A late in coming conclusion

Tonight I was reminded of a time in school when I gave a presentation on US health care regulation. I tried to lay out its forms, vehicles, and operations. It was such a complex topic that I struggled greatly to adhere to the time limit. In the end it was a pretty pitiful performance. Not one of my better efforts, but in truth I didn’t feel anyone would appreciate it even if it was. At the end of the presentation I was asked if I had a conclusion. “No not really.” I stammered. “It’s an important issue and it is important to be informed”—was all I could muster.

Although I did have a conclusion. However, I was reluctant to give it since its presentation would reveal my bias which could question the integrity of my research. (I think I have learned now that we all have a bias and not to reveal it is the real signal of questionable integrity). So if I had the question again the following would be my answer.

My research was presented with the intention of drawing a focus to the myriad of regulatory complexities that our health care/health insurance industry is riddled with. The chief effect of this regulation is a loosening of the association of cause with effect. It is through clear feedback mechanisms that intelligent beings are able to change a course of behavior in hopes of creating improved outcomes.
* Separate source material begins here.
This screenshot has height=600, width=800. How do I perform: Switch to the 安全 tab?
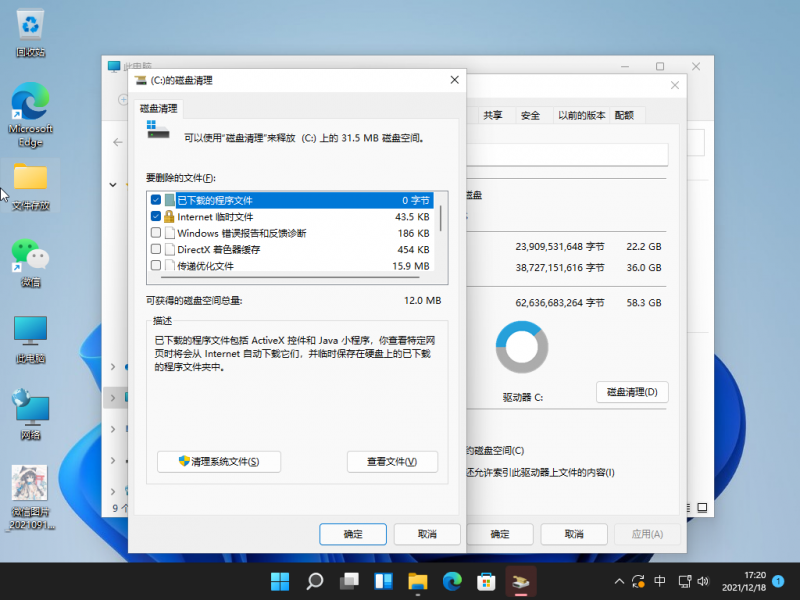(x=530, y=115)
Just as punishment of a dog an hour after it has overstretched its bounds is futile, paying for health benefits through tax revenues and insurance programs also confuses the costs of prior behavior. The regulatory complexity removes health decisions from the universe of practical everyday decisions. These sorts of decisions are feasibly within human abilities. Granted errors are made constantly, but on average people are able to decide which products work best for them; and in the process reward those goods and services that hold value. This simple, but essential mechanism is constantly under attack in the realm of health care.

But you say: “Health care is different from other goods. We NEED it. Without it we would die.” Would you die without food? shelter? clothing? And if so are you able to reliably find those goods with high quality and at low costs? And what sort health care would you really die without? There are rare incidences when people suffer from a critical circumstance, but every trivial health benefit is covered in these third party plans; and the benefits are growing all the time. And what does “need” mean anyways? Does need mean if it was cheaper you would consume no more of it? Does need mean that you would sacrifice literally everything you own to obtain it? With any procedure there are costs and benefits, but we seem to be unable to consider the alternative that for any procedure the cost could exceed the benefit. Yes, these procedures still have the same costs no matter who pays for them. It’s a scary thought to think of someone empowered with the ability to consume without any regard for the costs. But a scarier thought is that this disincentivizing trend will continue and we will fail to reward innovation that leads toward health care advances.